Definir felicidade pode trazer contradições, tendo em vista as individualidades do enfrentamento sobre o que realmente é possível atingir com o estado de bem-estar duradouro. No entanto, uma pesquisa realizada por cientistas da Universidade de Harvard, nos Estados Unidos, conseguiu atrelar o sentimento a diversos fatores, essencialmente ao pertencimento lançado durante as viagens.
Durante cerca de oito décadas, os pesquisadores analisam as possíveis respostas para o que realmente faz a sociedade feliz. Desde 1938, 700 rapazes tiveram seus comportamentos minuciosamente averiguados, englobando desde emoções positivas até o sentimento de satisfação. Com a análise do estado psicológico, físico e emocional, um ponto foi levantado.

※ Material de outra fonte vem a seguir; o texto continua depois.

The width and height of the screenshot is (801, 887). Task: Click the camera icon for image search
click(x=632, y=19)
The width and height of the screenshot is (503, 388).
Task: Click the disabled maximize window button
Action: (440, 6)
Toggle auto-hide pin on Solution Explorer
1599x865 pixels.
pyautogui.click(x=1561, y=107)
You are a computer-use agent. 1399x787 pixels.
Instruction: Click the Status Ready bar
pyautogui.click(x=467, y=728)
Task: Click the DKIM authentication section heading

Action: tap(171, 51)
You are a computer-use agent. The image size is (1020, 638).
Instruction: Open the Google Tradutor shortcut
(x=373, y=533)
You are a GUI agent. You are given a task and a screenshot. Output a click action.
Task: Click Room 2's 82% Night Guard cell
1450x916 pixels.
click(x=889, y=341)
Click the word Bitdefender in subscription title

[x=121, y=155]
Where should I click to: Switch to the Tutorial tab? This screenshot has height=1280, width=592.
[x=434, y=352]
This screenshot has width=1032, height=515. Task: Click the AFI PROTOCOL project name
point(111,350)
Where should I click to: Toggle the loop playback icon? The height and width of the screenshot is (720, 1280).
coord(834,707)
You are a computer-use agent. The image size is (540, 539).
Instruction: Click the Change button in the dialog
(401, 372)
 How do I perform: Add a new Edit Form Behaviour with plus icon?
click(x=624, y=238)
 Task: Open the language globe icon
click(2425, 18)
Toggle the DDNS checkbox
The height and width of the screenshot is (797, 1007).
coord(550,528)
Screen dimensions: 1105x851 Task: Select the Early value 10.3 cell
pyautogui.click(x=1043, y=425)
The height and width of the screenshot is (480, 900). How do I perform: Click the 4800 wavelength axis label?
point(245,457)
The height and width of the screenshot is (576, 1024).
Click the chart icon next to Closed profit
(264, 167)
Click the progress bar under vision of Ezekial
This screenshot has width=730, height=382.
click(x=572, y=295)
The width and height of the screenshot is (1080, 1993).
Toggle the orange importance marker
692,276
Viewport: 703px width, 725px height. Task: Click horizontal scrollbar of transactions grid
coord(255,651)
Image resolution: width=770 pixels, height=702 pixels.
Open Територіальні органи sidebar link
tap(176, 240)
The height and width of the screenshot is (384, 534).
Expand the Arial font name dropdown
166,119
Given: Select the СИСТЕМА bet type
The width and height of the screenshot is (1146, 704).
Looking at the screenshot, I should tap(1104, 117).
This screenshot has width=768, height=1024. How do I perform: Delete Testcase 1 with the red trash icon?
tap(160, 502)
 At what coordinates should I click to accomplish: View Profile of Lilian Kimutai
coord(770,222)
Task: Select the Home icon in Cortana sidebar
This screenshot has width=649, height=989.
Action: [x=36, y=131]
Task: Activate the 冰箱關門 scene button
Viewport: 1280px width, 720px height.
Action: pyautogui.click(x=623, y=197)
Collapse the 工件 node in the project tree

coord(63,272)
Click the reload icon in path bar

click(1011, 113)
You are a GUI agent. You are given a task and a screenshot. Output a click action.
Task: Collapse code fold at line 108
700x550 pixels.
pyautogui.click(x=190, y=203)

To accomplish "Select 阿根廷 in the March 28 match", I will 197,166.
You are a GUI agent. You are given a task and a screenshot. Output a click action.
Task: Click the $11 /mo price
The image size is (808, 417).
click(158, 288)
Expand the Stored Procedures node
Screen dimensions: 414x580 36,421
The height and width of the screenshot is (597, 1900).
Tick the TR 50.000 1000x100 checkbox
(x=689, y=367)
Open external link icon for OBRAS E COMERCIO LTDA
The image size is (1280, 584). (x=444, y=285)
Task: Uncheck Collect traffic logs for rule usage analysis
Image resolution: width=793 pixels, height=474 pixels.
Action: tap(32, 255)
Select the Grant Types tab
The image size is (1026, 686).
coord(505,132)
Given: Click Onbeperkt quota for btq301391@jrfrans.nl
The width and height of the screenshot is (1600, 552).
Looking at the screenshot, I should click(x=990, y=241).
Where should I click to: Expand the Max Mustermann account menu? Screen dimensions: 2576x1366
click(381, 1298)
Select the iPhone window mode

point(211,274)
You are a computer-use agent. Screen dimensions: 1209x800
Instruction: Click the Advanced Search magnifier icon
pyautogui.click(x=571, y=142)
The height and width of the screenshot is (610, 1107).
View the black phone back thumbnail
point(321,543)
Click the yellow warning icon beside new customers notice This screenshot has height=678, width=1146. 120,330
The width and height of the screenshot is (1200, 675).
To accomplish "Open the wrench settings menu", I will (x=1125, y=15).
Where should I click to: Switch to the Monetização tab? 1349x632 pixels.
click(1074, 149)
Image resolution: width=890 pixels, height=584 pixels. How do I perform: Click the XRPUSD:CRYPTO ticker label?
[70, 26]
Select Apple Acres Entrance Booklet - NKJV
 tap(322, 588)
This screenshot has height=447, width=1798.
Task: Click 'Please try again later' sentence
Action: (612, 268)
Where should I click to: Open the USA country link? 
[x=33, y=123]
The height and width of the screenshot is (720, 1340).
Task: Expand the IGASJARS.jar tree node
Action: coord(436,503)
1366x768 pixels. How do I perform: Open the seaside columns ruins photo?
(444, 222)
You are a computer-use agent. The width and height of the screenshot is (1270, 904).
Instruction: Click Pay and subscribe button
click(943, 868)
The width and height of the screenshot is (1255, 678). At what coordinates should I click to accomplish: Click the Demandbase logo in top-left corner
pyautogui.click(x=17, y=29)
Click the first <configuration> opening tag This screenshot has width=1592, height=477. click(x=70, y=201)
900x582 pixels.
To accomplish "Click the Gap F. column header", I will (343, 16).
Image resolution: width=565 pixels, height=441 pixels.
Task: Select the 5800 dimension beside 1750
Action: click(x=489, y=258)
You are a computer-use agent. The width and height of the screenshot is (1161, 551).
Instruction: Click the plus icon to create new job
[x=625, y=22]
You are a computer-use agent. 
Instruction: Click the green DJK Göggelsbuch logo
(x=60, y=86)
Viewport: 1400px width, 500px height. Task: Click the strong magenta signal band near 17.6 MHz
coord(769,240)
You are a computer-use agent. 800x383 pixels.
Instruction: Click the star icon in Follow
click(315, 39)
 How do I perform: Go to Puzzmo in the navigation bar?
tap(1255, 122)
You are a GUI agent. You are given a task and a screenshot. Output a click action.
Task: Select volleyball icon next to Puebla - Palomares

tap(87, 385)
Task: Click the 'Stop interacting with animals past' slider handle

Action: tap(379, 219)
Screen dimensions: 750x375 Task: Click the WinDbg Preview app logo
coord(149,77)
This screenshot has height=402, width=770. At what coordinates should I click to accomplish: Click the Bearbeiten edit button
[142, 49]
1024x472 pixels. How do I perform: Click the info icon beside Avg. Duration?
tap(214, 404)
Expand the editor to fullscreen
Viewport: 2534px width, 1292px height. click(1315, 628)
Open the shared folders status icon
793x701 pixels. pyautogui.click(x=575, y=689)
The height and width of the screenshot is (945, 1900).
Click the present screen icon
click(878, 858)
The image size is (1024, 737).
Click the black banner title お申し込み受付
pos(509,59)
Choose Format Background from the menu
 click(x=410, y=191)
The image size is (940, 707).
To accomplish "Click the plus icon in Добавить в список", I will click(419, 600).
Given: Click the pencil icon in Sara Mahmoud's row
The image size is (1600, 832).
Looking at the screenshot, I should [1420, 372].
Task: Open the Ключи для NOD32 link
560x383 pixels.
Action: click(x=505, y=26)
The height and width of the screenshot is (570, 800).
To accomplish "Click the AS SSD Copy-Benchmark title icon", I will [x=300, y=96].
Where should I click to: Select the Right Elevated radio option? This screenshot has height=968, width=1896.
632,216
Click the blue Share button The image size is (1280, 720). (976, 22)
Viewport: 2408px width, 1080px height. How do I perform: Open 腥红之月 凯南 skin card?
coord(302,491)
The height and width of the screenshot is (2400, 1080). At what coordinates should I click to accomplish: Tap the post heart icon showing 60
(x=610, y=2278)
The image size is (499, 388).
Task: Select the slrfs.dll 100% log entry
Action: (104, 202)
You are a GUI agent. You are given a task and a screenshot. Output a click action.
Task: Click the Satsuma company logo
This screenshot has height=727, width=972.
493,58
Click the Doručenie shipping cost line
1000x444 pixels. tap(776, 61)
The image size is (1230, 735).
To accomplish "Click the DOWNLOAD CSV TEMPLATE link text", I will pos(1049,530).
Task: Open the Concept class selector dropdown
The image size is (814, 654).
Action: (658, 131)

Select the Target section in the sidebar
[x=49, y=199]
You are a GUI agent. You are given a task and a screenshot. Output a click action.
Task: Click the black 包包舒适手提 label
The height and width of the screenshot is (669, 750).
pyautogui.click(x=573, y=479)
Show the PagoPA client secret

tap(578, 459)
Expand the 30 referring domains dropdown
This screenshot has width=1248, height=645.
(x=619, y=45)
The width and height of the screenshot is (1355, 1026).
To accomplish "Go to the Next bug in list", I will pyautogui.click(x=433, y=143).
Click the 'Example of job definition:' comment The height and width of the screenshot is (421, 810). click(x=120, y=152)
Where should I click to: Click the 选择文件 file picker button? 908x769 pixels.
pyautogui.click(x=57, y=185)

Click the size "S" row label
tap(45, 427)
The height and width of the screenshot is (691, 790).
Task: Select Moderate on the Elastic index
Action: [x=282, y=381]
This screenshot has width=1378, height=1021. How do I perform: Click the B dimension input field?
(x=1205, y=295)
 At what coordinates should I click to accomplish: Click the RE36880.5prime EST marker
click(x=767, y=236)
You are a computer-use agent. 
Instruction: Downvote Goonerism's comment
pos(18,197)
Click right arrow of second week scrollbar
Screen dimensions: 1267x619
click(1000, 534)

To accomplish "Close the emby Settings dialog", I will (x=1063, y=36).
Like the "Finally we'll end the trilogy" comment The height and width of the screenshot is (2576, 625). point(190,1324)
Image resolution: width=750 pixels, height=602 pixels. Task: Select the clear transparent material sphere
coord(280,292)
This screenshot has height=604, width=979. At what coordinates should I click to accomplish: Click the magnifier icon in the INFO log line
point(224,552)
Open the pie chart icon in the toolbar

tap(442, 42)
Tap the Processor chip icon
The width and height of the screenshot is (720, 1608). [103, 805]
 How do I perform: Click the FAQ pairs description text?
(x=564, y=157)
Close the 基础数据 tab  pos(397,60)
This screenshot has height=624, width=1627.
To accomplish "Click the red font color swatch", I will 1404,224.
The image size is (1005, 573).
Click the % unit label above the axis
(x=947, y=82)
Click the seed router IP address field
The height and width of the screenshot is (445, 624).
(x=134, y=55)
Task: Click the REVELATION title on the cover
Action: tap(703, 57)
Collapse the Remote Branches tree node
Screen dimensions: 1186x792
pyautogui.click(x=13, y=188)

Conforme o atual diretor do estudo, Robert Waldinger, a felicidade não é uma resposta para o que tem significado, mas para aqueles que desejam ter acesso à qualidade de relacionamentos com as pessoas com quem se conecta, seja viajando ou ficando em casa. Nesse cenário, arrumar as malas para desbravar o mundo tende a tornar as sinapses mais ativas.
Respostas encontradas pela pesquisa de Havard
Na análise do psicólogo Romanni Souza, a possibilidade de criar novas relações interpessoais carrega consigo fatores relacionados a uma vida mais feliz. Em outras palavras, a real importância não deve ser colocada na conta do destino procurado, mas na conexão que é construída durante o processo. Sobretudo, as viagens oferecem, de forma mais fácil, experiências mais difíceis de serem comparadas.
“Viajar com certeza abre muito a visão e a percepção sobre o mundo e as diferentes culturas, contribuindo inclusive na promoção de maiores níveis de empatia em relação a opiniões e crenças diferentes, por ter a chance de vivenciar melhor as diferentes culturas”, explica o profissional da saúde, afirmando que as experiências são individuais, mas quando bem aproveitadas, projetam a felicidade.